Quantum Dice: A connected future protected via verifiably trusted and secure randomness

Quantum Dice works to protect a connected future by harnessing the fundamental quantum properties of light to enable secure encryption. Leveraging our patented source-device independent self-certification (DISC) protocol, we’re developing the world’s first compact, high-speed, and continuously self-certifying quantum random number generator (QRNG). This brings an added layer of auditability to cybersecurity engineers, no matter if they are using classical or post-quantum protocols.

Quantum Dice’s mission is to provide trusted and secure randomness. Our DISC-protected QRNG is suitable for a wide range of applications—from protecting terrestrial networks to providing quantum-secure entropy for satellite and IoT systems.

Why is randomness important for cybersecurity?

Random numbers underpin the security of data and communications for modern encryption. Since the security of a system relies on preventing adversaries from obtaining encryption keys, it is crucial not only to keep them secret but also to avoid choosing them in a predictable way. This is why it’s essential to use high-quality randomness for key generation and to have a way to certify the source of randomness in real time. By doing so, we strengthen entire cryptographic systems against potential weaknesses and safeguard them from malicious attacks.

Generating randomness is a critical task for communications and computing, and certifying it in real time is even more difficult. In fact, intelligence agents used to carry booklets filled with meticulously generated random numbers to use to transmit secure messages before discarding them.

Current methods for generating these numbers, such as hardware-based random number generators (TRNGs) and software-based pseudo-random number generators (PRNGs), suffer from inherent weaknesses: they are vulnerable to hardware failure or attacks. It’s exceedingly difficult to verify or quantify the randomness produced by these existing methods, particularly during long operational periods. This can result in weaknesses that adversaries might exploit. And as encryption methods become more complex, the demand for high-quality entropy, or true randomness, increases significantly.

Differentiation

Quantum Dice’s QRNGs possess a unique layer of security—a source-device-independent self-certification protocol (or DISC). This is a built-in continuous verification system at the core of all of Quantum Dice’s products. DISC evaluates the amount of quantum randomness being generated at any point in time.

Our DISC protocol is based on a mathematically rigorous proof of security, which has been published in the world-renowned, peer-reviewed journal Physical Review X. It was the result of years of research conducted at the University of Oxford’s Quantum Optics lab. The protocol is implemented using Quantum Dice’s photonic hardware architecture along with its proprietary post-processing software.

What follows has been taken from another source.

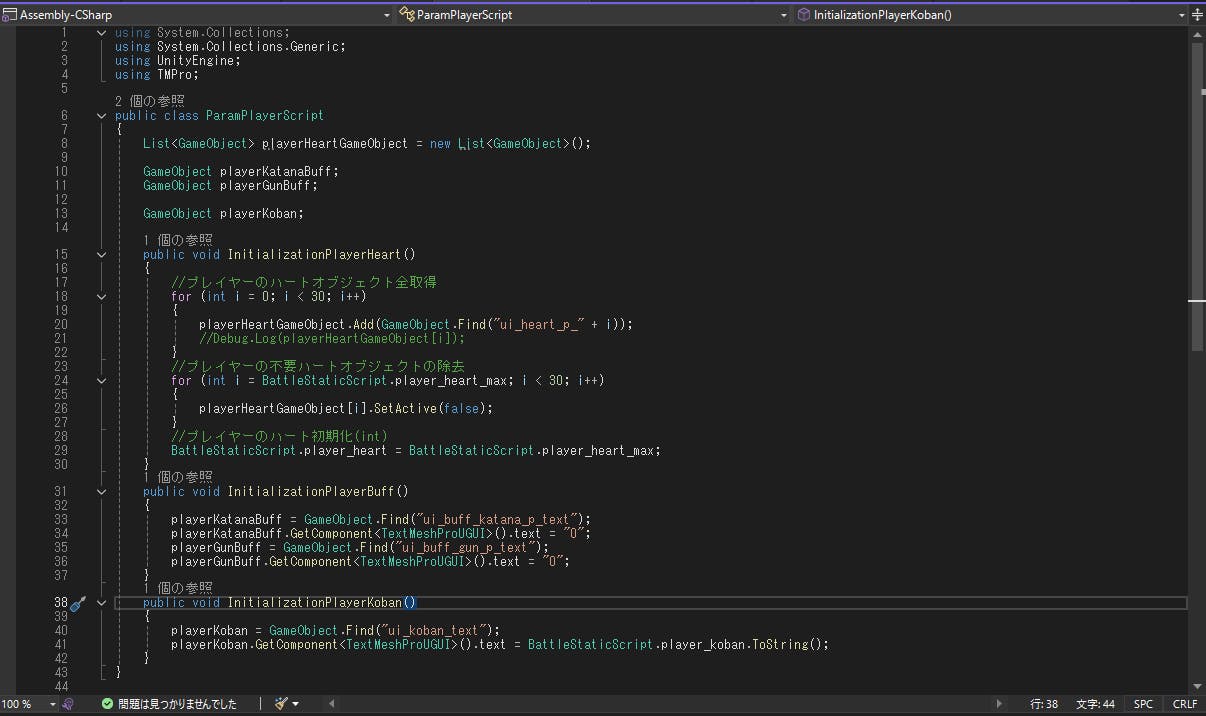1206x716 pixels.
Task: Click the '2 個の参照' references link above class
Action: tap(150, 101)
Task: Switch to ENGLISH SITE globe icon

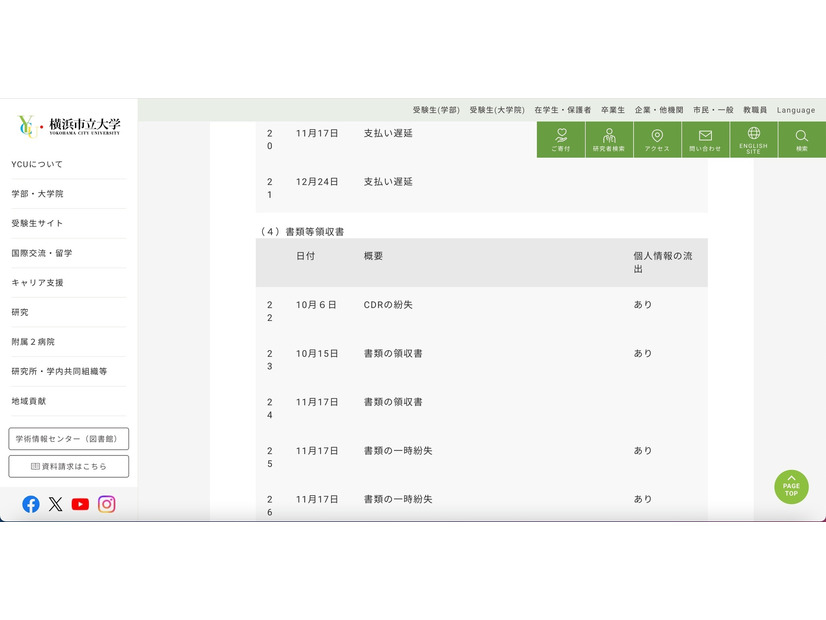Action: 753,139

In a nutshell, DISC performs a continuous health-check on the photonic quantum system which generates the entropy.

Even if the QRNG hardware were to be compromised, its output wouldn’t be. This mitigates against the impact of environmental fluctuations or malicious hardware-based attacks—and prevents them from compromising the security of the output randomness.

Real-world solutions

Quantum Dice offers DISC QRNG products in a range of easy-to-integrate form factors that are already deployed within the U.K. and internationally, with major firms such as AT&T, Thales, BT, and HSBC using the technology.

Leading global technology and security provider Thales, for example, has integrated our QRNG into its Luna hardware security module (HSM). This integration brings security advantages to enterprise customers for real-time security verification and seamless transition to post-quantum security.

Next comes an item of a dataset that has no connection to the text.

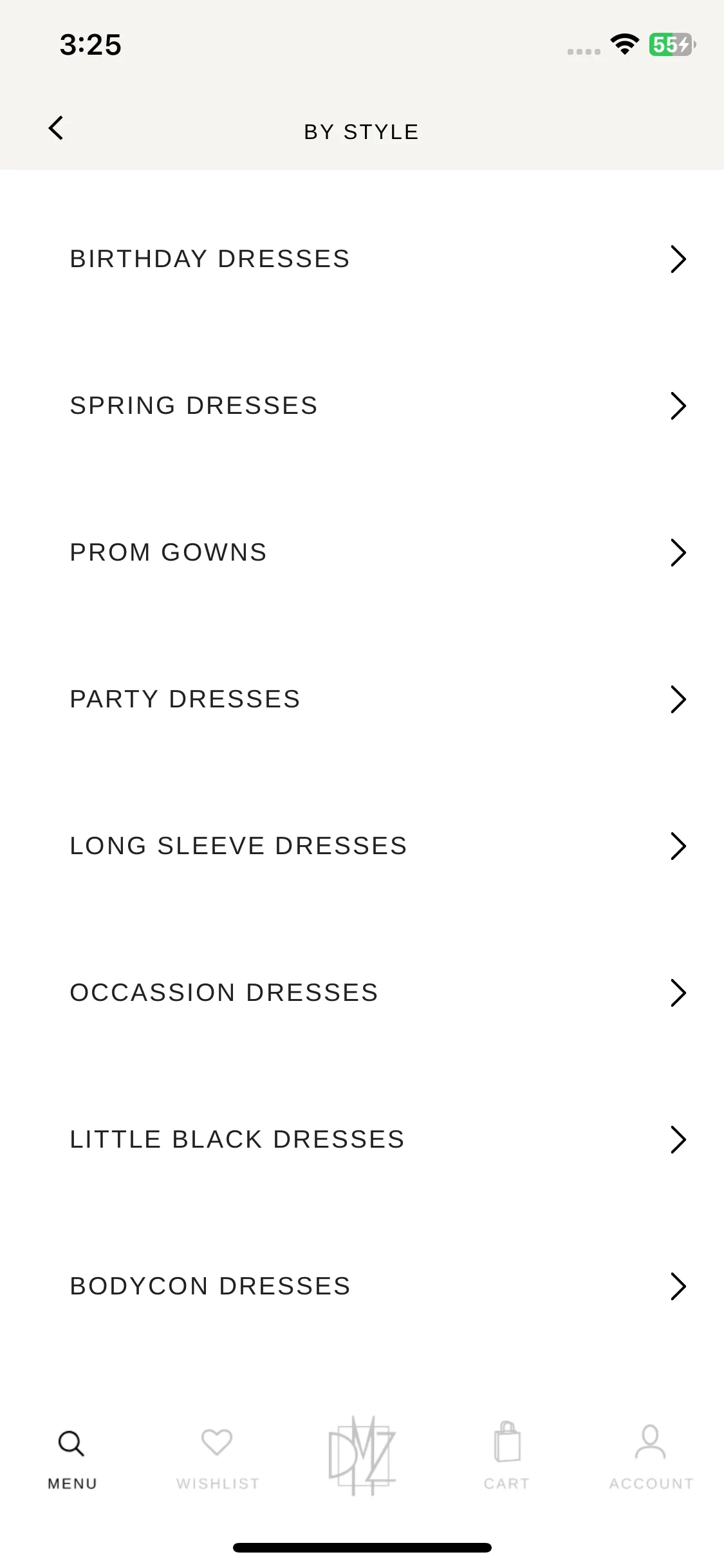Screen dimensions: 724x1568
Task: Expand Prom Gowns chevron arrow
Action: (x=678, y=552)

Alongside hardware products, Quantum Dice also offers a cloud-based solution, Quantum Entropy-as-a-Service (QEaaS). QEaaS, inspired by the standard entropy-as-a-service framework developed by NIST, is designed to be used by network managers to distribute randomness across remote servers to ensure even the most resource-limited devices and cloud instances get access to the secure, certified randomness necessary to implement their cryptographic functions.

While QRNGs are already being deployed commercially within enterprise security systems, such as data centers, banks, and telecommunications networks, the longer-term objective is to make the technology available for personal use and integrate it into everyday consumer devices. To achieve this, the DISC QRNG technology must be miniaturized—and it’s the exciting next step in its development, which is already underway.